Michael Cordover, who also describes himself as a nerd, has had to go this route because the Office of the Australian Information Commissioner, which handles Freedom of Information requests, will be shut at the end of 2014 as one of many money-saving measures in the recent federal budget.
His appeal has recently been complicated by the fact that the Australian Electoral Commission is seeking to declare him as a vexatious litigant.
Cordover told iTWire that he had made his initial Freedom of Information request in October last year after the West Australian Senate election results were delayed; he said the idea that the voting machines themselves were to blame was suggested by a tweet.
In the US, in 2004, there were many complaints about the voting machines supplied by Diebold Corporation when several votes did not come out the way that they were implemented.
Cordover said he had responded to the tweet, suggesting that the information about the voting machines could be obtained through a FoI request. "It took me more than a month to get around to it, but eventually I put in a request through Right To Know," he said.
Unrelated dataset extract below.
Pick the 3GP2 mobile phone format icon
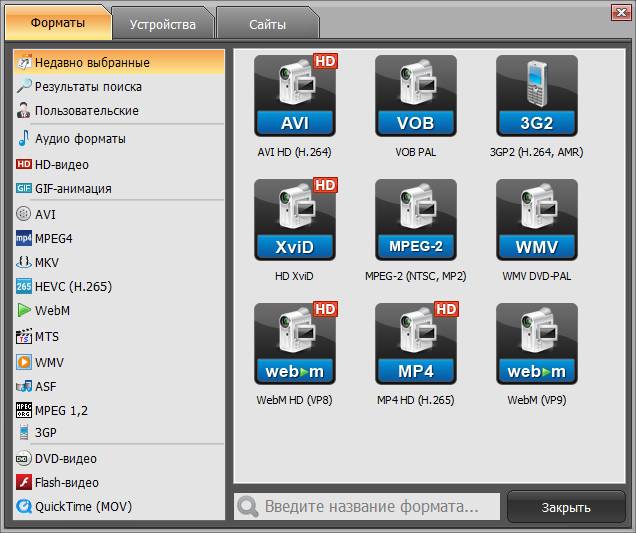636x533 pixels. [x=537, y=96]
Right To Know is a website that helps people to submit FoI requests.
He asked for the source code for the counting software EasyCount, and for documents that described the data formats used by the software. His request was knocked back in November last year. His application clarified what kinds of documents might be included: "For clarity, the types of documents I am seeking may include database table specifications, EBNF specifications for bespoke input data, column descriptors for CSV files, XML schemas or similar documents."
In rejecting his request, the Australian Electoral Commission cited trade secrets and also said that the commercial value of its software could be compromised. And it refused to provide a list of documents by which it had come to this decision because, it claimed, such a list could possibly provide general guidance on how to uncover the trade secret protecting the EasyCount software.
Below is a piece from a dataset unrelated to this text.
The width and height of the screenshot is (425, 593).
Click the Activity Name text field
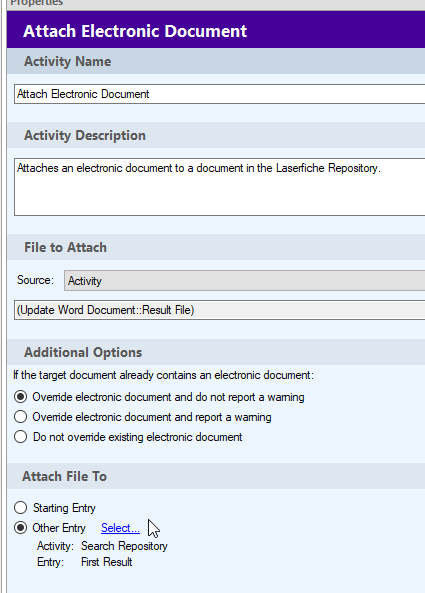[x=220, y=94]
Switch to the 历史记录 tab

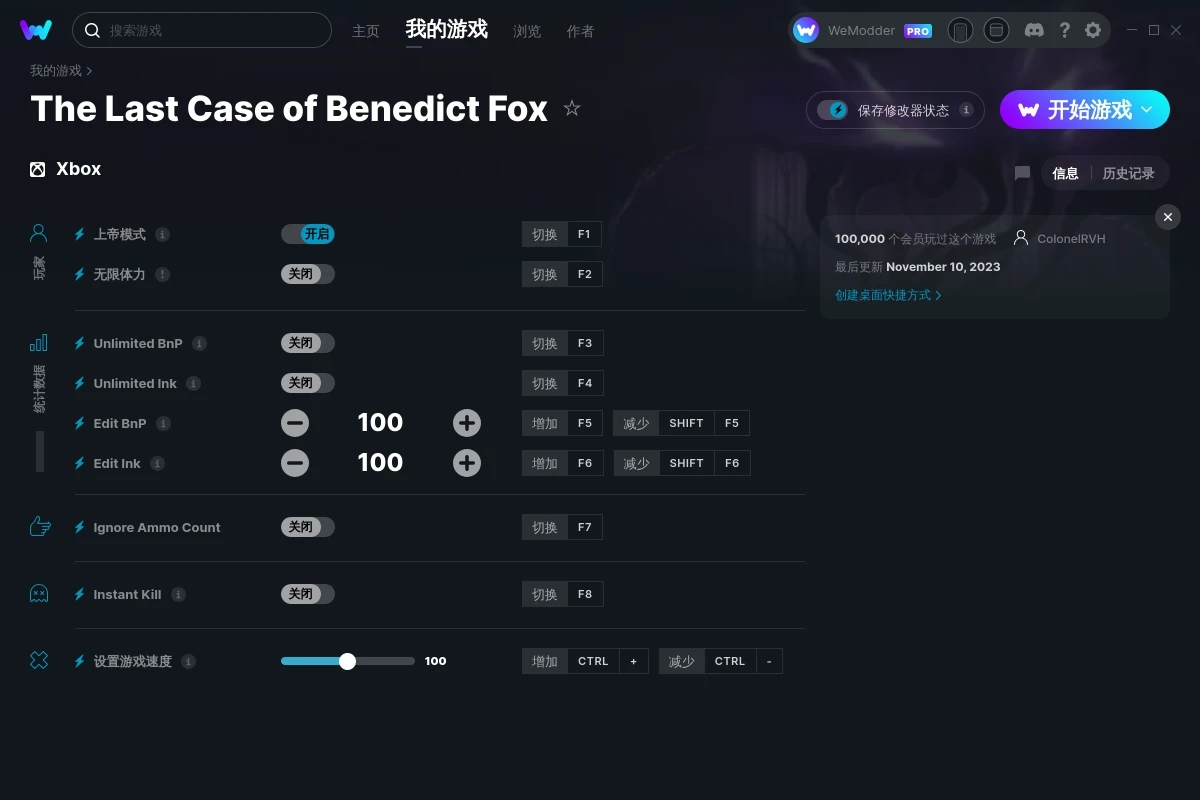coord(1128,173)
Cordover then requested an internal review, pointing out that the algorithms were not secret, having been specified in sufficient detail by the AEC to be re-implemented. He also pointed out that even if source code was supplied, copyright would still apply to the code and it could not be copied and re-used.
He pointed out that when the AEC undertook the conduct of elections other than those for the government, the program used was customised and the source code correspondingly different; thus, releasing the source code used in Senate elections could in no way jeopardise the commercial operations of the AEC. His request was knocked back again.
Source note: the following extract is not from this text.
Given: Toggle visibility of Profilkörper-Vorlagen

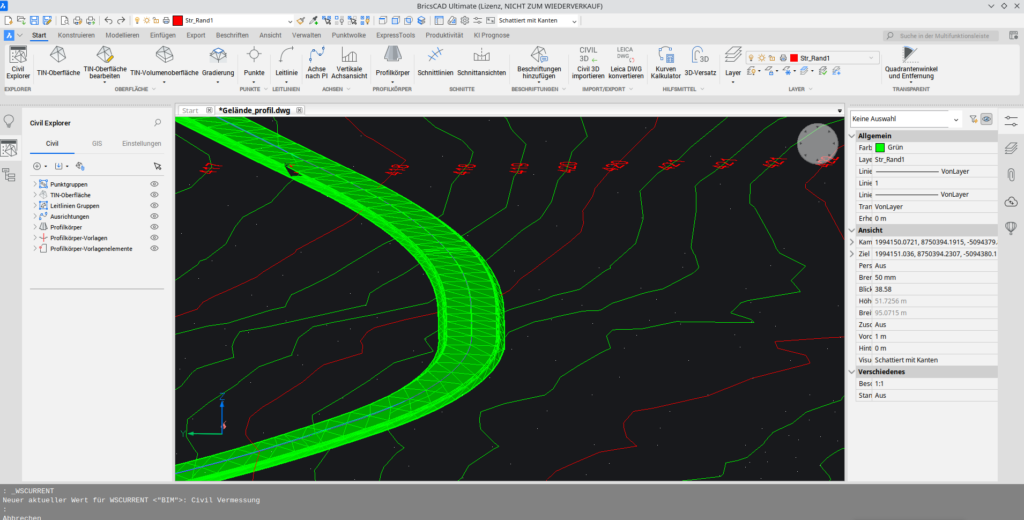Looking at the screenshot, I should pyautogui.click(x=154, y=238).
Cordover then made an appeal to the Information Commissioner and the AEC made its own submission to the same authority when asked.
But given that the federal budget this May abolished the Office of the Australian Information Commissioner, the case cannot proceed further. The OAIC informed Cordover about this in June, and indicated that he could take his case to the AAT as that body would be taking over its FoI tasks from 2015 onwards. He was asked to make a case for the case to remain with the OAIC if he thought this was the correct course of action.
In his application to the AAT, Cordover has clearly delineated what he is asking for and how his request can be met and why it is justified under the score of FoI.
Cordover said he had prepared the application himself. "The application I've done so far by myself, but there's not a lot in that," he told iTWire. "After the first AAT conference (scheduled for 26 August) I will have to provide a statement of facts and contentions to the tribunal. This is where the substantial argument will happen, and that's the document which it's important to get right.
He said he had not had any external legal assistance so far. "Peter Timmins has agreed to look over my work, and I've had a couple of lawyers tentatively offer pro bono assistance. I'm actively pursuing those opportunities in the hope that I can minimise the amount spent on lawyer's time."
Cordover has raised the funds needed so far through a crowd-funding request.
"My pozible (an Australian crowd-funding platform) has just passed $3000, which is an amazing result," he said. "But the cost of paying a lawyer to run the whole case is probably three or four times that.
"Even with a pro bono lawyer there will be costs aside from their time. This is particularly so because the offers I've had for help have come from people on the mainland, so there may be travel costs for them as well."